I would always keep in mind that the only reliable way to know for certain whether any mattress or combination of materials will be a good "match" for you in terms of "feel", "comfort", firmness, and PPP will be based on your own personal experience but when you can't test a mattress in person then the most reliable source of guidance is always a more detailed phone conversation with a knowledgeable and experienced retailer or manufacturer that has your best interests at heart and who can help "talk you through" the specifics of their mattresses and the properties and "feel" of the materials they are using (fast or slow response, resilience, firmness etc) and the options they have available that may be the best "match" for you based on the information you provide them, any local testing you have done or mattresses you have slept on and liked or other mattresses you are considering that they are familiar with, and the "averages" of other customers that are similar to you.

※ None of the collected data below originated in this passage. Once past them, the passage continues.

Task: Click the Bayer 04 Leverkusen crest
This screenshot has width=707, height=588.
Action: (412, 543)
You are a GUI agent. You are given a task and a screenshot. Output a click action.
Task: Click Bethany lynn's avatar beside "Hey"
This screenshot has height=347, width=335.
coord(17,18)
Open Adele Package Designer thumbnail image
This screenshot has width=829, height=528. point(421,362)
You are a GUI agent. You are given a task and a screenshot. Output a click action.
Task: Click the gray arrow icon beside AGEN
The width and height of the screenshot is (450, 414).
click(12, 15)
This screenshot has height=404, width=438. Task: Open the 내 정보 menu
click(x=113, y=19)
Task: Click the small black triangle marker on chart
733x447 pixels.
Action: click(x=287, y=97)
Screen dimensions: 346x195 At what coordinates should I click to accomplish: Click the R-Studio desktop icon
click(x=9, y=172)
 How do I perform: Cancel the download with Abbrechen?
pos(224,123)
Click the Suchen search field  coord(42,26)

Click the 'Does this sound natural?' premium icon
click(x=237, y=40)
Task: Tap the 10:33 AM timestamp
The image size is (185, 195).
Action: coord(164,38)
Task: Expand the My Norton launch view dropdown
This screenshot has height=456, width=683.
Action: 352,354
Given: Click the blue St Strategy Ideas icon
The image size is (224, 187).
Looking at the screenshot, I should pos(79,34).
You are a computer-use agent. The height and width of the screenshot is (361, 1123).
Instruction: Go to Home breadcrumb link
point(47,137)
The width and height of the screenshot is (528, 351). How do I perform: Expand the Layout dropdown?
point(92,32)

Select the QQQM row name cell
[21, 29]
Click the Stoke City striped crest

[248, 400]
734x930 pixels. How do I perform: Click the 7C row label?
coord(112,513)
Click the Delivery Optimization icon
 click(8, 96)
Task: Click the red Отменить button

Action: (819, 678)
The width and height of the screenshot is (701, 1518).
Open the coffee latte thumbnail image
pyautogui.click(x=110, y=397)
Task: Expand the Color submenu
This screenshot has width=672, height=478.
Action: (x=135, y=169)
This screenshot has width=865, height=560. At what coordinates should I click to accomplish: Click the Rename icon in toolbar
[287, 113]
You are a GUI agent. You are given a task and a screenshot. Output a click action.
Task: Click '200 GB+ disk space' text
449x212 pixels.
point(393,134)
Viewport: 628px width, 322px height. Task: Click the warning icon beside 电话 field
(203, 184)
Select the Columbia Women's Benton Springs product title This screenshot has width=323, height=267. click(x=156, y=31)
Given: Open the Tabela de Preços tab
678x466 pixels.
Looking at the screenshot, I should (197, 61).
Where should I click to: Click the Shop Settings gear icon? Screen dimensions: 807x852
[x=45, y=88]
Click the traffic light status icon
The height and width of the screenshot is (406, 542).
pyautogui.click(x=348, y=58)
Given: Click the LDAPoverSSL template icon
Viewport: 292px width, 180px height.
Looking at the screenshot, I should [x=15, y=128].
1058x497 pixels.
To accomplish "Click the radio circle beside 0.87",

They will know more about "matching" their specific mattress designs and firmness levels to different body types, sleeping positions, and preferences (or to other mattresses that they are familiar with) than anyone else.

Once you have narrowed down your options to a list of finalists that are all choices between "good and good" (which they are) and none of them have any lower quality materials or "weak links" in their design relative to your weight (which they don't) and if at that point there are no clear winners between them (which is usually a good indication that you have done some very good research) then you are in the fortunate position that any of them would likely be a suitable choice and post #2 here can help you make a final choice based on your local testing or mattresses you have slept well on, your more detailed conversations about each of them, your confidence about PPP and the suitability of each one, the quality and durability of the materials, their prices, your preferences for different types of materials, the options you have after a purchase to fine tune the mattress or exchange or return the mattress or individual layers, any additional extras that are part of each purchase, and on "informed best judgement" based on all the other objective, subjective, and intangible parts of your personal value equation that are most important to you.

Phoenix
26 Aug 2015 13:38
  • goblue
  • goblue's Avatar
Buying a mattress has been one of the most frustrating experiences that I can remember, I wish I found this site sooner.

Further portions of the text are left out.